Why Not a National Health Insurance Market?

Trying to “fix” health care is not easy, since it’s a bizarre amalgam of private provision of insurance and public spending and regulation, completely distorted by the counterproductive incentives of pervasive third-party payment. But one very simple step would be to simply have a national market in health insurance. Explains Merrill Mathews of the Council for Affordable Health Insurance in The Wall Street Journal (subscription required):

Why can’t people living in New Jersey buy health insurance available to residents of, say, Pennsylvania?

Rep. John Shadegg, an Arizona Republican, thinks they should — and today will reintroduce legislation to make that possible.

The Health Care Choice Act would allow residents in one state to buy health insurance that is available in and regulated by another state. If enacted, the law would create a competitive, 50-state market for health insurance, likely making it cheaper. It would do this without imposing a large cost on taxpayers and without creating a new government bureaucracy.

This should be a no-brainer for Congress. But a few years ago, Mr. Shadegg went looking for a Democratic cosponsor for his bill. He found one who initially signed on, then withdrew under pressure from Democratic House leaders who wanted to dismiss the Shadegg bill with the excuse that it lacked bipartisan support.

The health-insurance market can be divided into three segments. The first consists of mostly large employers, with self-funded plans, and are regulated by the federal Employee Retirement Income Security Act (ERISA) and thus not subject to state regulation. The two remaining segments of the health-insurance market are heavily regulated by states: those that serve small-group plans (typically covering two to 50 people), and individuals who pay for their own insurance. Mr. Shadegg’s bill only applies to the individual market.
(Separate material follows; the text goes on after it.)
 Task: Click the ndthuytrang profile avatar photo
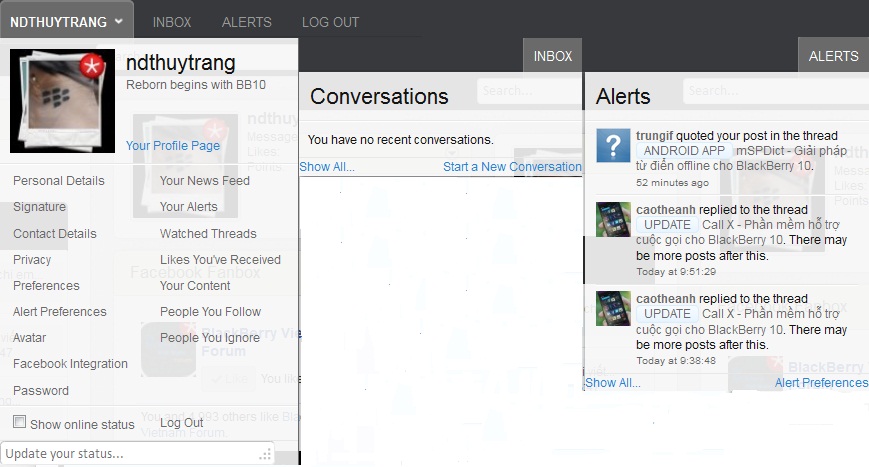tap(61, 100)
Because regulations vary from state to state, the cost of health insurance for these last two segments of the insurance market vary widely. Some states ensure that residents have access to a wide range of affordable policies. Others — New Jersey, New York, Massachusetts, for instance — have all but destroyed their individual health-insurance markets with over-regulation.

One of the most expensive state-level regulations is “guaranteed issue,” which requires insurers to sell insurance to anyone willing to buy it, regardless of their health, or other factors that may make it much more expensive to cover them. New Jersey, for example, enacted guaranteed issue in 1994. At the time, a family policy could be purchased in the state for as little as $463 a month or as much as $1,076, depending on which of the 14 participating insurers a family chose. Now there are just 10 insurance companies offering plans in the state and the cost has soared to $1,726 per month on the low end and $14,062 on the high end.

In New Jersey then, residents who buy their own insurance have to pay at least $20,000 a year for the cheapest family policy. Meanwhile, in neighboring Pennsylvania similar health-insurance policies cost a third of what they cost in New Jersey. What Mr. Shadegg wants to do is to let New Jersey residents buy what’s now for sale in Pennsylvania.